Cher Mark Zuckerberg,
Mais la menace est venue de manière sournoise, moins violente et sous couvert de bonnes intentions : cette semaine, c'est vous, Mark Zuckerberg et votre grand réseau social ouvert sur le monde qui avez censuré l'une des photos les plus emblématiques de l'histoire de la photographie et du photojournalisme: la fille au napalm pendant la guerre du Vietnam.
Le 8 juin 1972, Nick Ut de l’agence Associated Press saisit cet effroyable moment d’enfants fuyant leur village bombardé au napalm. Au centre de l’image, Kim Phuc, 9 ans, complètement nue, crie de douleur. Cette image devient le symbole des atrocités de la guerre au Vietnam. Elle sera reprise par les journaux du monde entier.
Quand le grand quotidien norvégien Aftenposten poste cette image sur sa page Facebook pour parler des images de guerre qui ont changé l'histoire de la guerre, rien ne va plus. Dans votre lutte contre les images pornographiques et pédopornographiques, vos algorithmes qui scrutent les milliards de publications n'ont vu dans ce cliché qu'une fillette nue. Contraire à vos conditions d'utilisation, vous avez maintenu sa suppression.
Le rédacteur en chef d'Aftenposten, dans la très juste lettre ouverte qu'il vous a adressée, vous avait expliqué pourquoi il ne se plierait pas à votre exigence de retirer cette image. Mais vous et vos machines n'avez rien voulu savoir.
Devant la pression médiatique et politique, votre entreprise est finalement revenue vendredi soir sur sa position et a autorisé la publication. Tant mieux. Mais on ne peut pas se satisfaire de votre recul ponctuel. Vous devez faire évoluer votre politique.
Cher Mark Zuckerberg, même si c'est pour faire avancer la lutte contre la diffusion d'images pornographiques, je suis également effrayé par les règles que vous établissez qui ont abouti une telle censure. Même si cette photographie emblématique de la guerre du Vietnam est désormais autorisée, quid du tableau de Courbet L'origine du monde qui est toujours interdit.
Facebook est un aussi média. D’ailleurs, vous avez des équipes d’éditeurs qui examinent les contenus les plus à même de faire augmenter le temps passé sur votre réseau. Alors, agissez comme un directeur de la publication et prenez vos responsabilités.

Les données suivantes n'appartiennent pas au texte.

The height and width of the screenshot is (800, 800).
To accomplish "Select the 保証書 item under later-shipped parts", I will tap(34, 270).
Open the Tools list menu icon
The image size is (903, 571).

Cher Mark Zuckerberg, je souhaiterais modestement vous faire une proposition. Emmenez vos algorithmes faire un tour, visiter des expositions de peintures et de photographies pour qu’ils apprennent à reconnaître un Courbet, un Bettina Rheims, un Henri Cartier-Bresson. Vos algos sont bien assez puissants pour faire la différence entre une photo qui ne devrait pas tomber entre toutes les mains et des photos qui font avancer le monde.